After his training, Shine was a cardiologist and physiologist on the faculty at the University of California, Los Angeles. At UCLA, he built the cardiology division and dean of the UCLA School of Medicine in 1986. As dean at UCLA, he supported an early doctoring course beginning in the first year of medical school. Shine eventually became provost for Health Sciences; in this role, he helped build new research facilities, helped establish a Howard Hughes Medical Institute presence on campus, and led development of medical student programs in history, humanities, and health science research.

==Research==
During his residency at MGH, Shine worked with Peter Yurchak and others characterizing multifocal atrial tachycardia. At UCLA, he led cardiovascular research on metabolism during cardiac anoxia and studied glutamate metabolism during anoxia, magnesium in myocardial metabolism, and calcium physiology.

==Institute of Medicine==
Shine was elected to the Institute of Medicine in 1988 and named president of the Institute of Medicine in 1992, a position that he held for ten years, making him the first Institute of Medicine president to serve two full terms. Under his leadership, reports issued by the Institute of Medicine addressed quality of care, patient safety, food safety, tobacco use, and end-of-life care. One of the reports, To Err is Human: Building a Safer Health System focused on preventable medical errors and argued for system-level approaches to patient safety. Another report published during Shine's presidency, Crossing the Quality Chasm, called for redesign of the U.S. health care system; it is associated with the six aims of care: safe, effective, patient-centered, timely, efficient, and equitable. The reports increased national awareness of quality-of-care and patient-safety issues.

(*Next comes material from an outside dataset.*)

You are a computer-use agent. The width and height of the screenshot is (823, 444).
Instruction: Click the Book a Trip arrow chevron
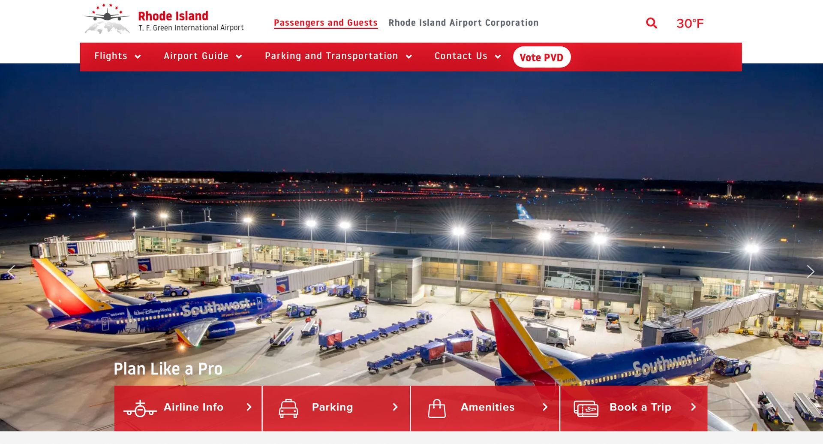[693, 407]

==University of Texas System==
In 2003, Shine joined the University of Texas System as the executive vice chancellor for health affairs; in that role, he was responsible for six UT System health campuses. He subsequently served as interim chancellor of the UT System, from April 2008 to January 2009. Shine led efforts to create two new medical schools, Dell Medical School at UT Austin and the medical school at the University of Texas Rio Grande Valley. The University of Texas System credited his work with helping lay the foundation for the Austin medical school. He led or created UT System initiatives in clinical effectiveness, patient safety, public health, and medical education transformation. He initiated Transformation in Medical Education pilot projects with six-, seven-, or eight-year pathways to the M.D. degree, and brought quality-of-care initiatives to the UT System through the Code Red reports and related work. His retirement from the executive vice chancellor role was announced in 2012, taking effect in early 2013.

==Professional service==
- Member of the Association of American Physicians
- President of the American Heart Association (1985–1986)
- Served on and chaired the scientific advisory committee to Massachusetts General Hospital
- Member of the Dean's Advisory Committee for Harvard Medical School and of the Medical School Alumni Council

==Honors and awards==
- Member of the National Academy of Medicine, elected 1988.
- Fellow of the American Academy of Arts and Sciences, elected 1996.
- Fratis L. Duff, M.D. Memorial Award, Texas Health Institute (2014).
- Founder's Award, American College of Medical Quality (2012).
- John M. Eisenberg Patient Safety and Quality Award for Individual Achievement (2011).
- Honorary Doctor of Letters in Medicine, Baylor College of Medicine (2003).
- Special Recognition Award, Association of American Medical Colleges (2002).